Experts will introduce the key concepts of predictive analytics modeling like translating a question into a model form, finding the right balance of model complexity and interpretability while avoiding overfit. Participants will gain an appreciation of some of the mathematical concepts underlying the modeler’s choices. They will learn how to communicate their modeling results to a less technical audience in a clear and understandable way. Finally, participants will be exposed to more advanced techniques, as well as the tradeoffs among the range of platforms and languages available.
The R software package will be used for this seminar. Participants are expected to go through a brief introduction to R prior to the seminar. Software and dataset download locations and background material will be distributed in advance.
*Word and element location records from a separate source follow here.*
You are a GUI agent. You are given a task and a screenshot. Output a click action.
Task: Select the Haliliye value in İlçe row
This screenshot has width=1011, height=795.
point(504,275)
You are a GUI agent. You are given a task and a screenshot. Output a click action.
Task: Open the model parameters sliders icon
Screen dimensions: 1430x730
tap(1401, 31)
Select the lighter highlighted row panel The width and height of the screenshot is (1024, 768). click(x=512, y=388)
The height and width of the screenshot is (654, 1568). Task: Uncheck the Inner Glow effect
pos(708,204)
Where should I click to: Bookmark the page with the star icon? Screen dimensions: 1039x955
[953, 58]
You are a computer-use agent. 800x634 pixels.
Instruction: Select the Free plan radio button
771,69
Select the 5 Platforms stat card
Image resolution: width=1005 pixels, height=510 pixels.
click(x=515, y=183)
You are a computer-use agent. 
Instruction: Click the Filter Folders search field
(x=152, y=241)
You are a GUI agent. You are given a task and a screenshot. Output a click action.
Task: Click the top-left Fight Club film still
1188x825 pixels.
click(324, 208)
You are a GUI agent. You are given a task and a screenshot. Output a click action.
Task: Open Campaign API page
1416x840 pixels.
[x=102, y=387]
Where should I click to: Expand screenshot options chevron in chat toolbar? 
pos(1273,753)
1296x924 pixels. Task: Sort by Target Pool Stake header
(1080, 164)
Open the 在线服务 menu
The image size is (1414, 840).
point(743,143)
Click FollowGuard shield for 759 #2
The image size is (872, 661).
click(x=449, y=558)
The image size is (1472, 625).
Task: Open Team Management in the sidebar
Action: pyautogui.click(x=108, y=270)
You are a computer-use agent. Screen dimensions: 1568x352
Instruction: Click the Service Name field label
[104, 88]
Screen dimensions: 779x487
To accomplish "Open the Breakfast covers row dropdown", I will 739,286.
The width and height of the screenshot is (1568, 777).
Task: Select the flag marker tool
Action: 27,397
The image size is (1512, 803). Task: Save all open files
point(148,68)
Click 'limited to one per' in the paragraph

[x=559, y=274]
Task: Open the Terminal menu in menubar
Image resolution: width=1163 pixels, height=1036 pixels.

In order to participate fully during the seminar, please be sure to:
- Bring a laptop with a 64-bit OS
- Install required software in advance, including R and RStudio
- A complete list will be provided well in advance
- A tech session the night before the seminar will be provided for troubleshooting
- Download the sample datasets
- Complete basic R training sufficient to run R and execute the demonstrations
At the end of the seminar, participants will be able to create a basic predictive model using the R software package, evaluate it and communicate the results to a less technical audience. Participants will also have an understanding of the resources available to them for extended applications of predictive modeling, including software platforms, other popular languages and options for automating documentation.
This seminar is ideal for anyone who is interested in learning about predictive analytics and would like to have a deeper understanding of the subject by learning with a hands-on approach.
Level of Difficulty
The seminar is designed for participants with beginner level experience in predictive modeling; current familiarity with ASA-level statistical concepts such as likelihood maximization and minimization of mean squared error; and ability to pick up R syntax.